Once it had been established that the weather was so unseasonably hot that high temperature records for the date had been broken from Indiana to Pennsylvania, there was little else of substance that we had to know about the day's lead. NBC's Lee Cowan quipped that the weather was so fiery that it deserved the nickname Red October and ABC's Chris Bury (subscription required) joked that this was opening day for ice skating at the rink in New York City's Rockefeller Plaza. The only notable disruption from the heat seemed to be that it put the kibosh on Sunday's running of the Chicago Marathon. The race had to be called off after three hours as runners succumbed to dehydration. CBS' Dean Reynolds called it "a foot race through a furnace."

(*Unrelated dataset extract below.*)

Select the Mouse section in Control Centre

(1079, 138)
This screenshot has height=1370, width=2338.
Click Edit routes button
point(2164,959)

Minneapolis, too, staged a marathon. An entrant happened to be Ben Tracy, a reporter at WCCO-TV, the CBS affiliate. Tracy collapsed and passed out at the 25th mile. He related to CBS' Reynolds how he ended up in hospital: "It was like the Runners' ER--every bed had a pair of tennis shoes sticking out the end of it."

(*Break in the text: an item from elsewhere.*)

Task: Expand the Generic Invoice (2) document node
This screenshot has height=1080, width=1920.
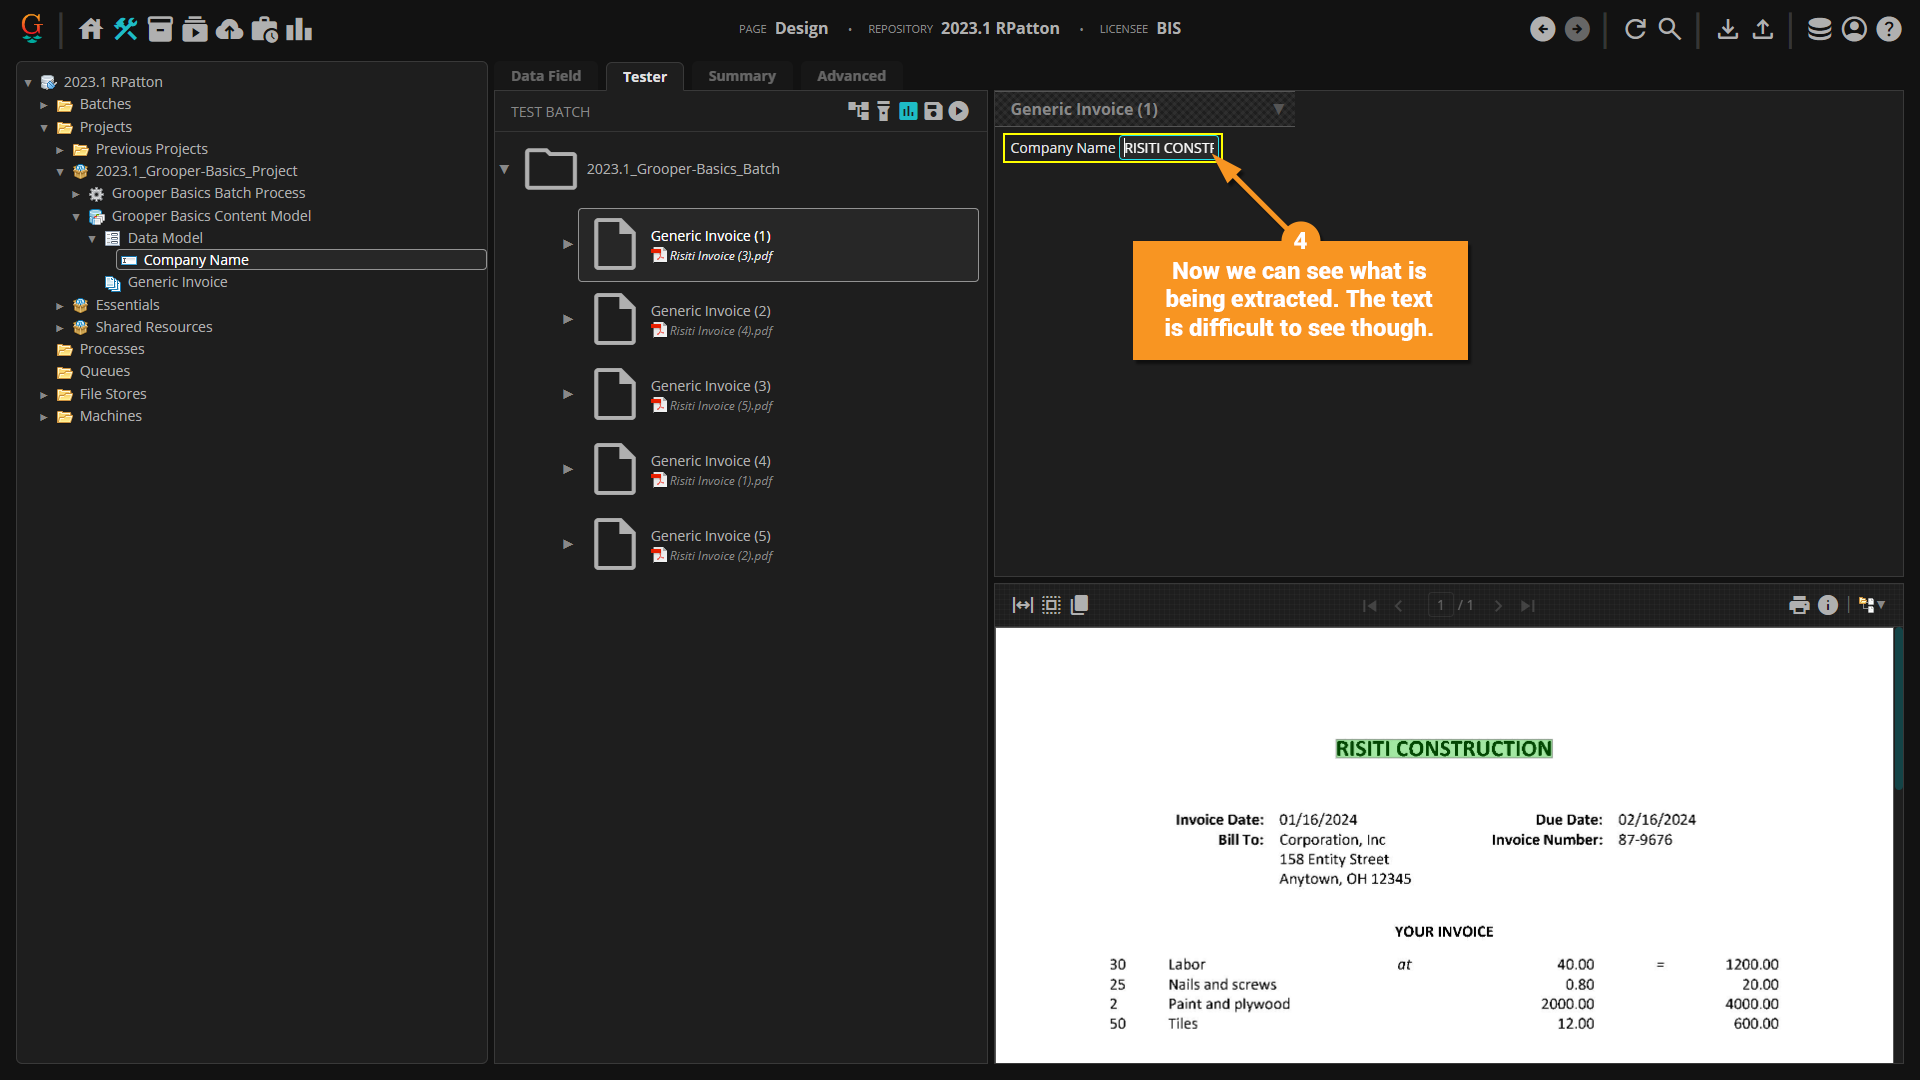Action: point(568,319)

The heatwave was a news hook to inspire a couple of marginally related features. From Atlanta, ABC had Steve Osunsami report on the impact of the prolonged drought in southeastern states. The city's water supply comes from two major reservoirs, Lake Lanier and Lake Allatoona. As Atlanta itself "is seeing runaway growth," the reservoirs are shrinking. Levels are already more than twelve feet below normal and are declining at the rate of a further foot each week. Water scientists "believe the unthinkable is now just a year away…this major metropolitan city could actually run out of water."
By contrast, an increase in liquid water was the topic of Mark Phillips' report on CBS. He filed from London but his story was from the Arctic, where ships no longer have to break through ice and can now "cruise the long-elusive Northwest Passage at six knots. Commercial shipping may be possible." With water now open along the northern coasts of Canada and Alaska, "an ironic race" is underway to exploit ocean bed petroleum reserves--"ironic" because they are "now becoming available because of the climate change the use of petroleum has caused."